> [Task to carry out]
Please reproduce the blog entries below word for word, from "May 27th 2009: Next" up to and including "tube in London.".
-- Start Text section --
On July 10th 2008 I wrote on my personal blog: I believe that having said so many goodbye’s throughout life in London has prepared me for the big one. The one right now, leaving London.

November 2nd 2008: I found a really good friend here at Elon, but she is transferring! Its sad because at the beginning of my university journey I couldn’t really digest the fact that these people I’m with right now are going to be with me for four years. Not one year, or one summer, or one week; I wont have to say goodbye to these people like I have said goodbye to people my whole life- it is a really refreshing thought.

April 20th 2009: When I go back to England in a month I’m going to be going home. But where do I go after that? You know I dont know what to say when people ask me where I’m from anymore. At the beginning of Elon, I would confidently say England. But now I feel like it’s easier just to say North Carolina… I would love to still be viewed as an international student, but now that I’ve spent 10 years in America, and only 9 in England, I feel like I technically should be American now.

May 27th 2009: Next year at this time I’m going to be wishing I was here [London]. After all, it’s what I’ve done for the past 7 summers. Every day that I come home from hours with the community kids and my church family, I just smile. It brings me such insane joy. It’s my chicken soup; it’s good for my soul. Of course it’s not just the kids and the family, it’s God.

December 9th 2009: …I am certainly needy of the Hounslow multicultural children. I miss them. I miss being in a colorful room with different languages, I miss the uncomfortability of it, just like standing on the tube in London.

December 31st 2009: I’m going to Prague next summer for 2 months as an intern with World Harvest Mission!
-- End Text section --
-- Start Provided material --
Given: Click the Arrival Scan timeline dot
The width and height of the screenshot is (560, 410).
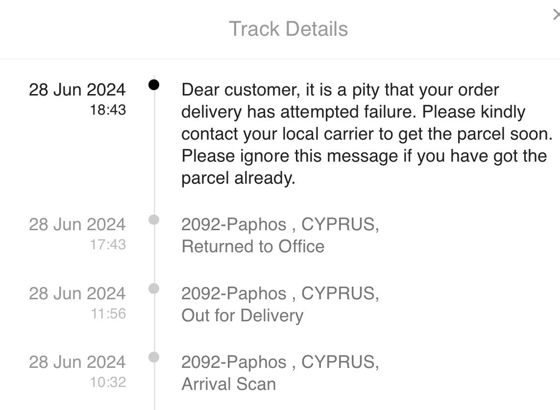Looking at the screenshot, I should (x=154, y=357).
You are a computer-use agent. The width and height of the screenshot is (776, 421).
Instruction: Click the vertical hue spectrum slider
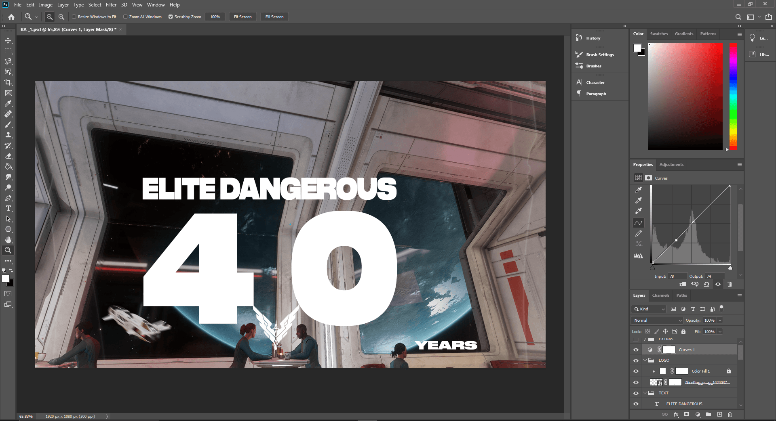coord(733,96)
-- End Provided material --
> [Solution for this exercise]
May 27th 2009: Next year at this time I’m going to be wishing I was here [London]. After all, it’s what I’ve done for the past 7 summers. Every day that I come home from hours with the community kids and my church family, I just smile. It brings me such insane joy. It’s my chicken soup; it’s good for my soul. Of course it’s not just the kids and the family, it’s God.

December 9th 2009: …I am certainly needy of the Hounslow multicultural children. I miss them. I miss being in a colorful room with different languages, I miss the uncomfortability of it, just like standing on the tube in London.